El dolor ajeno
Por edad, condición social, ámbito de crecimiento en el mundo del teatro, pertenezco a una escuela de estoicos en donde se nos indicaba casi con voz cuartelera que: «una función solamente se suspende por la muerte personal del actor». Este menaje repetido y comprobado sobre la escena, pertenece a una tradición de los cómicos de la legua, cuando en cada función se ganaba el pecunio del día, o dicho con otra frase de aquellos tiempos: «cartel en la esquina, puchero en la cocina». Hoy, cuando la sociedad ha avanzado en muchos terrenos, cuando la profesión de actor se enmarca en un campo de derechos y seguridades, esa idea de que el espectáculo no debe pararse si no es por una causa mayor, tiene muchas cuestiones en entredicho.
Pero, ¿qué es una causa mayor? Aquí entran ya todas las matizaciones y todas las probabilidades. Yo he visto a un actor hacer un papel cómico, con su madre de cuerpo presente. Hacía su parte, salía del teatro, velaba a su madre, y se perdía solamente el saludo final. Porque después a la segunda función allí estaba de nuevo. No hubo manera de convencerle. En una compañía con más de veinte personas, pesaba más la responsabilidad que el dolor. En una gran obra, a una pareja de actores, hoy muy conocidos, se les murió un hijo en un accidente de piscina y siguieron las representaciones. Yo he hecho una función con un cólico nefrítico en trance de desaparición, y he visto hacer un Segismundo con el actor sufriendo el cólico nefrítico. La casuística es múltiple, y probablemente se puede entender que llevar hasta las últimas consecuencias esta premisa deshumaniza el propio trabajo de actor, lo convierte en un ser dotado de una coraza que le separa de cualquier realidad emocional propia. Y no se trata de eso. Porque yo también he visto suspender una gira por la muerte de la madre de la actriz. Atrasar estrenos por el ingreso del hijo de uno de los actores. Es decir, se trata de una decisión personal.

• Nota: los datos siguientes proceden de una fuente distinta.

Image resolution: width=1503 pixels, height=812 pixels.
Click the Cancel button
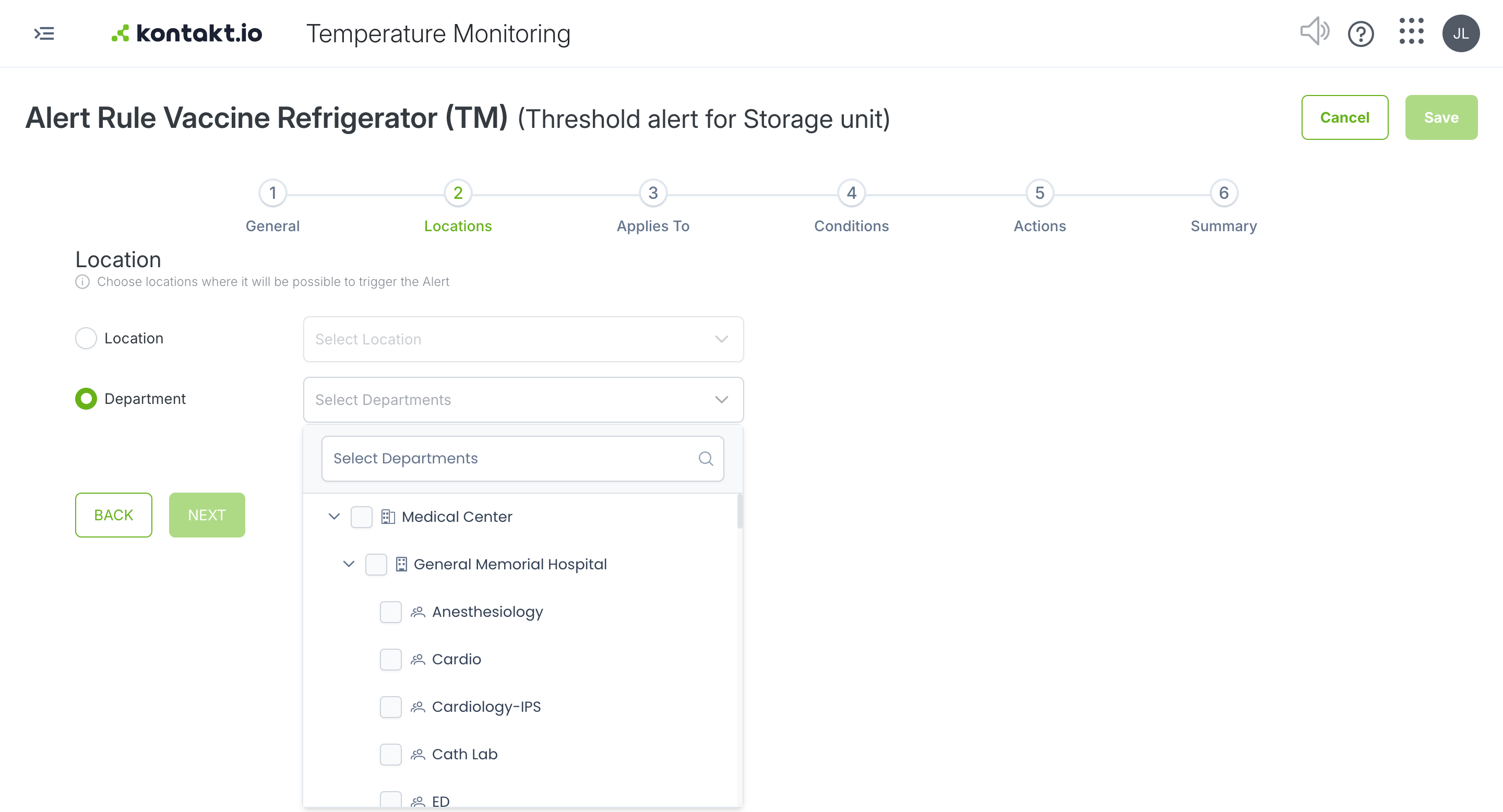point(1344,117)
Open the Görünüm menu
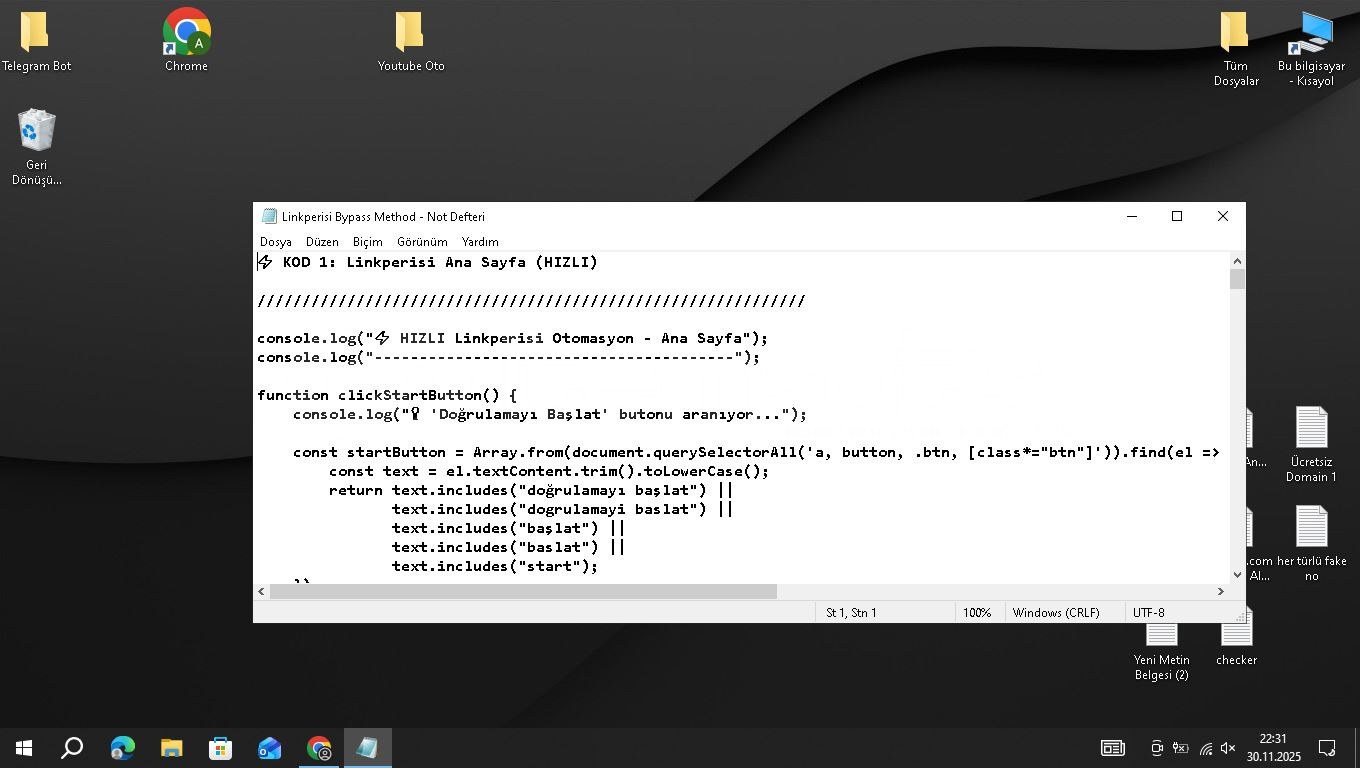This screenshot has width=1360, height=768. click(421, 242)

Estamos hablando del dolor ajeno. De ese dolor ilocalizado que se produce ante una situación traumática sobrevenida, o fruto de una larga enfermedad, cuestiones que diferencian. Y ante la muerte, por accidente o por enfermedad, cada uno reaccionamos de la manera que podemos y sabemos. Y por experiencia propia, que llevo veinticinco años escribiendo por lo menos un artículo diario en un periódico, por lógica, he tenido que entregarlos en todas las condiciones físicas y emocionales posibles, y aunque solamente sea como un testimonio, el acto de concentrarme en la escritura, era, por así decirlo, una enajenación transitoria que me liberaba del dolor, incluso lo podía canalizar en mis escritos.
La semana pasada han sucedido dos casos, uno muy conocido y otro casi secreto. En el primero Toni Cantó perdió una hija de dieciocho años en un accidente de automóvil provocado por un conductor borracho. Esta hija es fruto de una relación con Eva Cobos, y la noticia que se transmitió con un cierto morbo es que había realizado las funciones programadas en Barakaldo, que no asistió a los funerales. Se le reprochaba esta actitud. Y yo me pregunto, ¿quién es nadie para entender el dolor ajeno? En este caso, su decisión sería fruto de estado emocional, de la relación con su hija y la madre de ella, de tantas circunstancias, que si hubiera suspendido, me hubiera parecido estupendo y si no lo hizo, también. Y no se trata de su conciencia, sino de capacidad para asumir una trágica realidad, las salidas que encontró el hombre para acomodarse dentro del cataclismo. Y decidió actuar. Pues lo aplaudimos. Y nada más.
El otro caso es de uno de los columnistas de este periódico, Víctor Criado. Pasada la fecha de entrega de su artículo semanal, le escribí un correo electrónico con un asunto: ¿algún despiste?, para indicarle que no sabía si lo había mandado o no, y de repente, a los dos días, me dice que acaba de enterrar a su padre. Pero me indica que me manda el artículo que ha escrito en el viaje. Emocionante. El artículo está publicado y si no se está en el conocimiento de esta situación no se ve ningún trazo de su dolor interior.
En ambos casos, además de comprender su estado de ánimo, de solidarizarnos, podemos compartir su dolor, peor no tenemos, nadie, ningún derecho a entrar en valorar el dolor ajeno. Mucho respeto. El pudor debe presidir estas circunstancias.
Esto en el terreno de la ética porque en la cuestión técnica creativa, la influencia de los estados de ánimo en el proceso de escribir, de actuar o de cualquier otro acto creativo, es asunto de mucha enjundia que requiere de otro desarrollo.